Encore une superbe réalisation de Paolo Sorrentino un peu dans la veine de son La grande Bellezza, avec sans doute moins de grandiloquence fêtive et de paillettes étincellantes, mais avec beaucoup plus d’acuité et de profonde pertinente introspection sur la jeunesse perdue, sur la vieillesse, l’amour et l’amitié, sans jamais sombrer dans la tristesse ou la morale, mais en gardant une fraicheur lumineuse avec beaucoup de recul serein.
Deux octogénaires, amis de très longue date, Fred Ballinger et Mick Boyle, profitent de leurs vacances dans un bel hôtel somptueux à la montagne. L’un, compositeur et chef d’orchestre renommé et retiré, l’autre, réalisateur toujours en activité qui travaille d’arrache pied sur le scénario de son prochain film. Face à la vieillesse et la maladie, ils s’adonnent à la réflexion et relatent pensées et souvenirs d’antan. Pourtant, autour d’eux s’activent Lena, la fille de Fred, dont le fils de Mick demande le divorce, les scénaristes de Mick en pleine création, un jeune acteur en remise en cause existentiel, une miss monde en recherche de rôle et d’autres riches clients de tous âges.
Dans une ambiance éthérée, comme hors du monde dans une sorte de huis clos, les protagonistes s’évertuent à entretenir les mêmes rengaines qui les lient dans une complicité immémoriale entre cynisme et regard désabusé de leur vie. J’ai été captivé et envouté par ce récit, qui jamais ne sombre cependant dans un désespoir de fin de vie, bien au contraire. Faisant le bilan de leur vie longue et mouvementée, ils n’en restent pas moins lucides, drôle, émouvants et attachants. Dans un paysage pourtant magnifique, une certaine angoisse fraiche illustre les esprits troublés des personnages. Une dualité stérile presque sénile oppose les deux compères dans leur présente situation, quand l’un à renoncer à sa passion, et l’autre s’y accroche désespérément.
La réalisation est superbe, pour une mise en scène fluide avec des originalités marquantes et un sens du dialogue remarquable.
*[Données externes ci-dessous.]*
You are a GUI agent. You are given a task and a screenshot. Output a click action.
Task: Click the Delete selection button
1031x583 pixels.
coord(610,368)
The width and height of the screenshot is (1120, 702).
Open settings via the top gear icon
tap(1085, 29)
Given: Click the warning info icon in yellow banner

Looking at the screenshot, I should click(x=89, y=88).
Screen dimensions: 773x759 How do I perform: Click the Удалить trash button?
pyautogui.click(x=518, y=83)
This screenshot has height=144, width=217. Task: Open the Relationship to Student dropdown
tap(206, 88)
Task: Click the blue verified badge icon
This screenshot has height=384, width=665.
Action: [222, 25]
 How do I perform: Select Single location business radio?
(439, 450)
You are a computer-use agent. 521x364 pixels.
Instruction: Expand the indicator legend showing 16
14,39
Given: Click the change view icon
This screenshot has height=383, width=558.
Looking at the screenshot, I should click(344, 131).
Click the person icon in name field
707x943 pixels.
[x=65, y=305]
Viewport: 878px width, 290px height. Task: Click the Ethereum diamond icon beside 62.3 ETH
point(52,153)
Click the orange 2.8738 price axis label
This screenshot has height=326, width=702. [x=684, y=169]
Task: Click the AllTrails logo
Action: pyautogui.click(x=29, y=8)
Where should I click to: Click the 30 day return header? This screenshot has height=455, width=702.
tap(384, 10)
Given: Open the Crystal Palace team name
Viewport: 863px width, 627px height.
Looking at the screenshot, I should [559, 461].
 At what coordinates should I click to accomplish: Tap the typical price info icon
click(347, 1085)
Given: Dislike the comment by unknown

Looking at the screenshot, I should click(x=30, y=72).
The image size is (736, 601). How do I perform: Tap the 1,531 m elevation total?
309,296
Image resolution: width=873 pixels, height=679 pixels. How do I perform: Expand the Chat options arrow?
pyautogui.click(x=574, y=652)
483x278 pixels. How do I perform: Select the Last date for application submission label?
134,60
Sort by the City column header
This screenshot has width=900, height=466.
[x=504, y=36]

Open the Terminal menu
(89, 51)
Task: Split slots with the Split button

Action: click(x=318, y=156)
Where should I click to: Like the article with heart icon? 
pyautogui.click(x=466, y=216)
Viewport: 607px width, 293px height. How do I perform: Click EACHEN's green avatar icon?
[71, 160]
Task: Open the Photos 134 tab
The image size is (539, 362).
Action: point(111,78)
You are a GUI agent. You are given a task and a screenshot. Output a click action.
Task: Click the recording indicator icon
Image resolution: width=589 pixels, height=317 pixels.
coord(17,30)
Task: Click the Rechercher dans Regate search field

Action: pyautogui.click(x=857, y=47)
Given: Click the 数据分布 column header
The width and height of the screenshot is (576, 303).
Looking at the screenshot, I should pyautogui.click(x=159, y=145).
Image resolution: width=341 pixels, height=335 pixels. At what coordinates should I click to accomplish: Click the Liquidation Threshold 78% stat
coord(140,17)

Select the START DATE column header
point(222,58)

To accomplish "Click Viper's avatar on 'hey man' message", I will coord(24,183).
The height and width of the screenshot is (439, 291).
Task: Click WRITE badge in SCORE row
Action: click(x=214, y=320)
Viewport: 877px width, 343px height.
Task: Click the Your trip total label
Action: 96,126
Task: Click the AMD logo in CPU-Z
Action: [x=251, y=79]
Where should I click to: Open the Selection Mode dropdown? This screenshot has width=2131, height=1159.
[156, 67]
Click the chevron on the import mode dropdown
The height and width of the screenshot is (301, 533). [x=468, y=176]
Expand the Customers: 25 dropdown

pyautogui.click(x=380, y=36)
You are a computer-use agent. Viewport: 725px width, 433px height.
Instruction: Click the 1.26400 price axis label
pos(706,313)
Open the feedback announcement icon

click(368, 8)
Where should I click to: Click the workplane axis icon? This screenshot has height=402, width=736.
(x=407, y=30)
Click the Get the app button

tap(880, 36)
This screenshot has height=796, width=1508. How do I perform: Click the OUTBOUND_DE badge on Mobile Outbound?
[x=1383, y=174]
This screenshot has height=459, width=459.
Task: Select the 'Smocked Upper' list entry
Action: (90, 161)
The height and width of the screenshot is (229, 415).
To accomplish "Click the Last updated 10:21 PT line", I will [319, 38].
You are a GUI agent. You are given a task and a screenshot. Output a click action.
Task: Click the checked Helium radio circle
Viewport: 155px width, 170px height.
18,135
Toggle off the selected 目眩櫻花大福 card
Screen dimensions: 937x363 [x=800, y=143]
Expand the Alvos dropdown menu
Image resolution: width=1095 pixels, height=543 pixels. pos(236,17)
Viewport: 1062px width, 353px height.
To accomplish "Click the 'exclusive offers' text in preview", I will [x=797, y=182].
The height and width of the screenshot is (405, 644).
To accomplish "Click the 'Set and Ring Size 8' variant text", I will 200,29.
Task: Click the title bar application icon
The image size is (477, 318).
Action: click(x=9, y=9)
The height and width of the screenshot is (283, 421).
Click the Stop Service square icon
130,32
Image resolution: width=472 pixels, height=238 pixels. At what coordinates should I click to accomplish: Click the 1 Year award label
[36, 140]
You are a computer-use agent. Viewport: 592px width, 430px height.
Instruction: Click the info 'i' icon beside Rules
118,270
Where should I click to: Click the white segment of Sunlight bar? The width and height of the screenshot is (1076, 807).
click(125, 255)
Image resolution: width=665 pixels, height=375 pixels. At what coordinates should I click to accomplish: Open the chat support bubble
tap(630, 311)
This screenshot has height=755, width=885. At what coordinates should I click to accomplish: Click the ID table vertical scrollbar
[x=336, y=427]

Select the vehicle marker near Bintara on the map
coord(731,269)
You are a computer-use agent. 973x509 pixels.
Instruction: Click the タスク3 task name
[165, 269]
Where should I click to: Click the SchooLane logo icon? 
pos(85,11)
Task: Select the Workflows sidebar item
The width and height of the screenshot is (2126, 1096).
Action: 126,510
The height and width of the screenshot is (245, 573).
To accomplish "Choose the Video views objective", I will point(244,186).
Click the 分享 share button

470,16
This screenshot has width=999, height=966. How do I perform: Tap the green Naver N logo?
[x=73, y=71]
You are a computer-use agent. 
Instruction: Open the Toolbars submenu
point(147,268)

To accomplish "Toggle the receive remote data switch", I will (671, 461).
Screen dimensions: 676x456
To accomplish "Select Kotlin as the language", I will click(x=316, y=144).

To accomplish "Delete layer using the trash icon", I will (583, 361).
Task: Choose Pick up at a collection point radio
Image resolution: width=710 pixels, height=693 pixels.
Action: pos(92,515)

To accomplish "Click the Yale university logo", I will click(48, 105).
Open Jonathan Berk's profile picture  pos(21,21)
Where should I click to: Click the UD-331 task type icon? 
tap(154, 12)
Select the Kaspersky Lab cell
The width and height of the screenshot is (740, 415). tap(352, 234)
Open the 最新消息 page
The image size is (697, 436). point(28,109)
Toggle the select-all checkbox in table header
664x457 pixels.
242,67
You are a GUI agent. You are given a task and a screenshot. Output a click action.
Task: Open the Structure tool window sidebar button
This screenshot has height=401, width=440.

L'hôtel est véritablement un personnage à lui seul. Le final, avec toutes les actrices ayant jouées pour le réalisateur est magnifique. Sur un rythme langoureux, jamais on ne ressent de lenteur ni de longueur tant, telle une partition, chaque scène comme les dialogues sonnent juste la mélodie de la vie qui passe. Lumières et couleurs, travelings et plans rapprochés, éclairent les participants avec un regard sans concession qui nous prenne avec surprise et enchantement.
Michael Caine (C'est la faute à Rio) et Harvey Keitel (The grand Budapest hotel) sont excellents, ainsi que la belle Rachel Weisz (Le monde fantastique d'Oz) terriblement marquante, de même Paul Dano (Love & Mercy) qui donne un nouvel aperçu de son talent imposant. Jane Fonda (Le majordome) est toujours aussi enthousiaste. Alex MacQueen (Cendrillon) et la jolie Luna Zimic Mijovic (Sarajevo, mon amour), ainsi que Tom Lipinski (Last days of summer) et Chloe Pirrie, Alex Beckett et Nate Dern, ou encore Mark Gessner et Paloma Faith (St Trinian's) animent avec succès avec Ed Stoppard et Sonia Gessner (La grande Bellezza), et la très belle Madalina Diana Ghenea, ainsi que la jeune Emilia Jones (Un jour).